The USFL’s regular season has ended. It’s time to compare viewership from the second season of the four-letter spring league with the return of the XFL for first time since 2020.
Via Anthony Crupi of Sportico.com, the two leagues “finished in a dead heat.”
Per the report, the XFL averaged 602,073 viewers per game, and the USFL averaged 604,175 per game.
The USFL still has its postseason, with two games this weekend followed by the championship game.
It’s not great, but it’s not horrible, either. The question becomes the ratings that the networks televising the games would have generated with other (cheaper) programming.
Can both of these leagues survive? Either? Neither? A merger would make a lot of sense, expanding the USXFL or UXFL (or SUXFL) to 16 teams and creating a greater sense of competition for supremacy.

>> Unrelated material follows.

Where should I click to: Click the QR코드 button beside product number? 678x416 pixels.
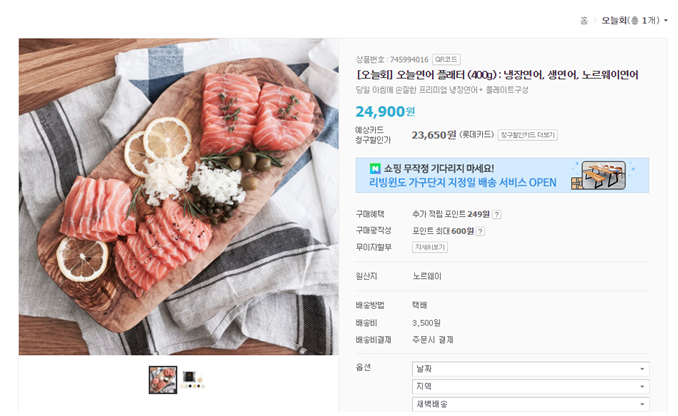[446, 59]
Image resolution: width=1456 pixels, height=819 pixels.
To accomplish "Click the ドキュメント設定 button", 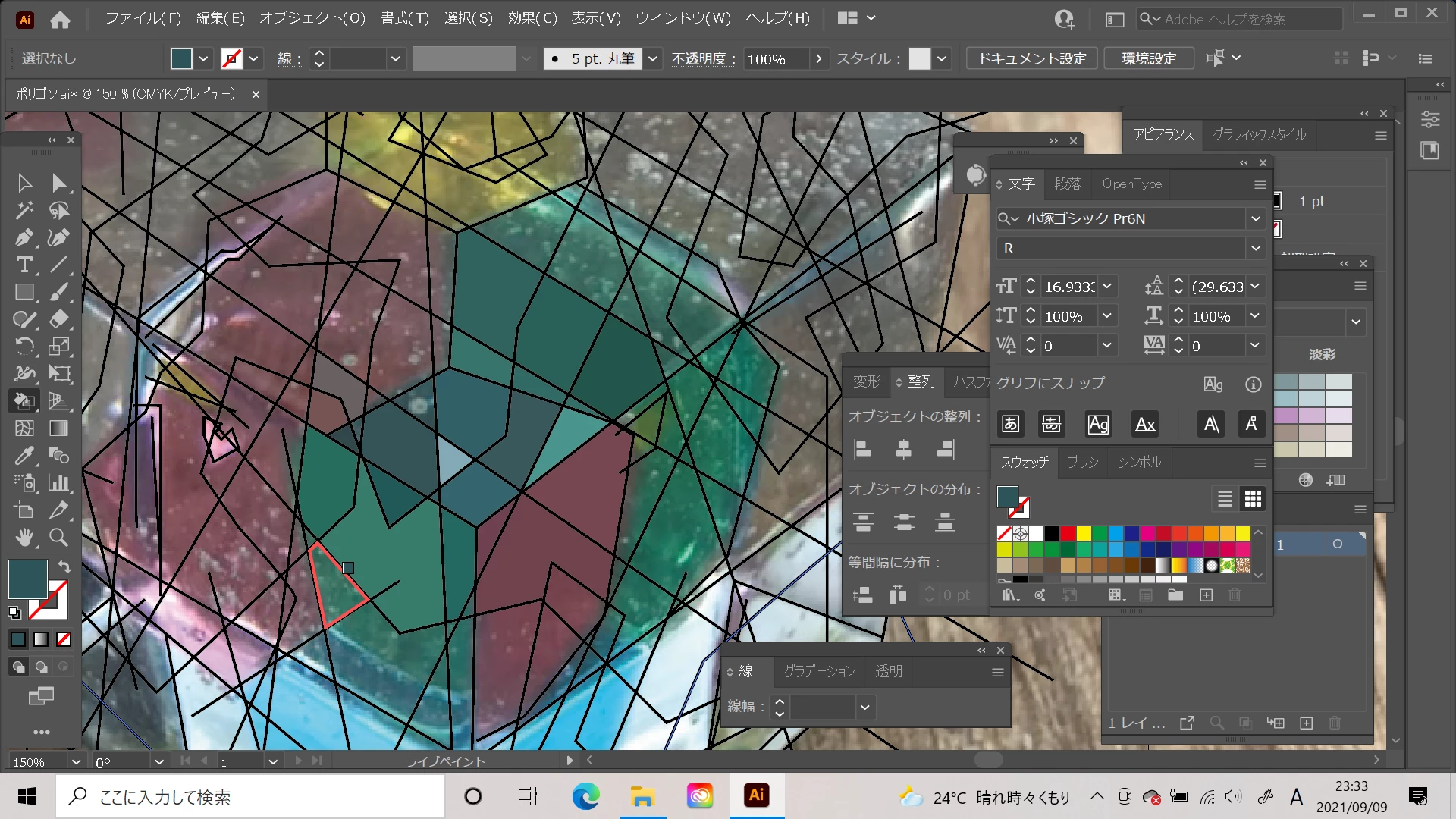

The NFL is the pinnacle of pro football. Everything else pales in comparison. Which explains why every other effort at an alternate league, including the one the NFL kept going for nearly a generation, eventually fails.
Maybe it will be different with the XFL and/or the USFL. Maybe legalized gambling will make people more interested in betting on, and in turn watching, the games. Maybe real-time micro-betting will become the hook.
It will take time and money to find out whether that’s the case. Meanwhile, there’s a wide-open path for in-season Tuesday night and Wednesday night football, if one of these alternate leagues ever decide to fish where the fish are.
Then again, if the XFL or USFL or Some-Other-F-L ever tries to squat on Tuesday night or Wednesday night during football season, the big fish that is Big Shield will start flopping around in that pond, pronto.